With immense chugs and hisses, the vessel began to move, its whistle a piercing cry that made Peggy jump and laugh. Excited at the prospect of steam power and the speed it promised, William exhaled slowly as indeed the landscape began to slide by with such fluidity that it made the stomach waver. And still, they were gaining speed.

The rhythmic chug and chunk of the machine pulsed through William like music and he had not thought he could be more romanced by the railroad. Already they were at the common fields, and the exhilarated passengers shared shining looks.

William noted the death grip by which he held the bench and forced himself to relax. Peggy did the same, and then went beyond. She dared to stand up, wobbly at first, but then upright and beaming. William quickly joined her, for it was as safe to stand on a train as it was a boat. He found that it gave one the feeling of sea-legs as well.

A sudden bump as the engine changed gears threw them together. They caught hands to steady one another, laughing elatedly. Her hands were so small in his, her strength a fragile thing. Another bump and grind and Peggy stumbled back. Her glove slipped off in William’s grip. She laughed openly and William stared, surprised and transfixed at her beauty.

It was a shock to his heart, a sudden, heavy weight in his groin, a spike to his blood. Something that had already been in his heart lit up into a bright blaze like kindle wood, and the rest of his being (what had before been tame) now leapt and danced and surged and writhed, now a wild thing _worshiping_ the burning flame.

Peggy was the flame.

How could he ever forget that Peggy Bell shown with such splendor? How could he have ever let the physical hinder his regard for this spiritual loveliness?

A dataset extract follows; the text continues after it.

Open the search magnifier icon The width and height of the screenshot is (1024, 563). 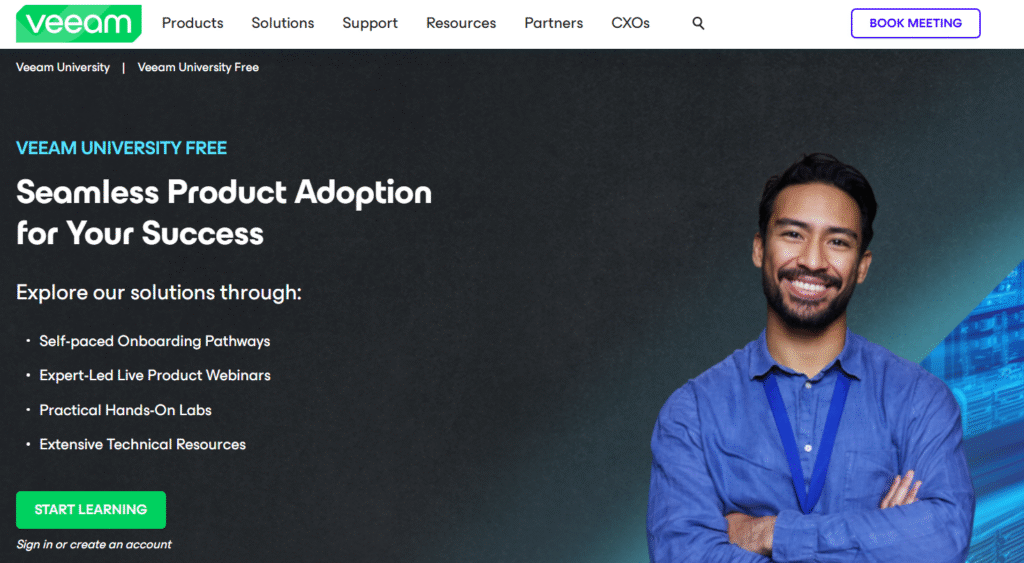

The whole of William’s existence suddenly fell into sharp relief against his purpose in the world. How perfect then, that the railway had led him to his destined conclusion in the swift, effective way of its design? Giddiness swept over him. He knew it all now, every dark part of his soul basked in light, and it was not as alarming as he had feared, though the weight of it all made it rather difficult to draw breath. He was not worried by the constriction in his lungs; his breath seemed irrelevant next to the new wonders he felt.

She--his dear little friend, with her crooked smile and inspiring bravery-- _she_ was the endeavor he could devote his life to.

The train pulled to a stop, and the final little bump pushed them both a step closer. Peggy’s bare hand took hold of his knuckles were he squeezed her warm little glove.

“Peggy Bell,” he spoke, near a rasp. Her skin was so smooth and warm. His heart leapt at the small point of contact; his hot blood rushed, and his body twitched for hers.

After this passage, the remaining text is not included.